Problem:
Go through the records below and write each one out again unchanged.

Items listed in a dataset
━━━━

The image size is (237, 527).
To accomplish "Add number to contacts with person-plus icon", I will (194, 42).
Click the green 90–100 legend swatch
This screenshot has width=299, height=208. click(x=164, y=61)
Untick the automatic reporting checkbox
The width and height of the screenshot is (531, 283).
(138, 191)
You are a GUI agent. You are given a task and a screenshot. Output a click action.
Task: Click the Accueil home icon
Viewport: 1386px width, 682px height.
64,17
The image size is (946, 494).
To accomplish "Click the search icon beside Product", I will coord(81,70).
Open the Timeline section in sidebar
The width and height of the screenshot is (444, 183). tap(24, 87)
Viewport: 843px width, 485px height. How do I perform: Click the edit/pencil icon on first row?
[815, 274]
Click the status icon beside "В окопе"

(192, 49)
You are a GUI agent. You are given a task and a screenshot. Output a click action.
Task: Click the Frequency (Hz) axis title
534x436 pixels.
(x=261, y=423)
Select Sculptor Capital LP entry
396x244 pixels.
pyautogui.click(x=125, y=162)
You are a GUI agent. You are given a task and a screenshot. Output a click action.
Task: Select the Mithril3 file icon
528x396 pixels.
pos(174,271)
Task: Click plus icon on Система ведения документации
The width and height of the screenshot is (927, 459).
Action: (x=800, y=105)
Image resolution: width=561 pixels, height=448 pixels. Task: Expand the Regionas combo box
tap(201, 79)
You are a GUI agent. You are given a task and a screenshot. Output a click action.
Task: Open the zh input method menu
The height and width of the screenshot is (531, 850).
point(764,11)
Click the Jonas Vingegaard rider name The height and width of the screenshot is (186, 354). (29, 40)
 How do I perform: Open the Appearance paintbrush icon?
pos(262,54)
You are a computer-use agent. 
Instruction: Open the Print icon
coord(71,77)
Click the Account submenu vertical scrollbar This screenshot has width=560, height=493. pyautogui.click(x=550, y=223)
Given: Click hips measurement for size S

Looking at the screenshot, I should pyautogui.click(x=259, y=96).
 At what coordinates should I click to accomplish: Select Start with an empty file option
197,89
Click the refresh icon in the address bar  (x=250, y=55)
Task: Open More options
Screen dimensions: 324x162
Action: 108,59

━━━━

Expected answer:
The image size is (237, 527).
To accomplish "Add number to contacts with person-plus icon", I will (194, 42).
Click the green 90–100 legend swatch
This screenshot has width=299, height=208. click(x=164, y=61)
Untick the automatic reporting checkbox
The width and height of the screenshot is (531, 283).
(138, 191)
You are a GUI agent. You are given a task and a screenshot. Output a click action.
Task: Click the Accueil home icon
Viewport: 1386px width, 682px height.
64,17
The image size is (946, 494).
To accomplish "Click the search icon beside Product", I will coord(81,70).
Open the Timeline section in sidebar
The width and height of the screenshot is (444, 183). tap(24, 87)
Viewport: 843px width, 485px height. How do I perform: Click the edit/pencil icon on first row?
[815, 274]
Click the status icon beside "В окопе"

(192, 49)
You are a GUI agent. You are given a task and a screenshot. Output a click action.
Task: Click the Frequency (Hz) axis title
534x436 pixels.
(x=261, y=423)
Select Sculptor Capital LP entry
396x244 pixels.
pyautogui.click(x=125, y=162)
You are a GUI agent. You are given a task and a screenshot. Output a click action.
Task: Select the Mithril3 file icon
528x396 pixels.
pos(174,271)
Task: Click plus icon on Система ведения документации
The width and height of the screenshot is (927, 459).
Action: (x=800, y=105)
Image resolution: width=561 pixels, height=448 pixels. Task: Expand the Regionas combo box
tap(201, 79)
You are a GUI agent. You are given a task and a screenshot. Output a click action.
Task: Open the zh input method menu
The height and width of the screenshot is (531, 850).
point(764,11)
Click the Jonas Vingegaard rider name The height and width of the screenshot is (186, 354). (29, 40)
 How do I perform: Open the Appearance paintbrush icon?
pos(262,54)
You are a computer-use agent. 
Instruction: Open the Print icon
coord(71,77)
Click the Account submenu vertical scrollbar This screenshot has width=560, height=493. pyautogui.click(x=550, y=223)
Given: Click hips measurement for size S

Looking at the screenshot, I should pyautogui.click(x=259, y=96).
 At what coordinates should I click to accomplish: Select Start with an empty file option
197,89
Click the refresh icon in the address bar  (x=250, y=55)
Task: Open More options
Screen dimensions: 324x162
Action: 108,59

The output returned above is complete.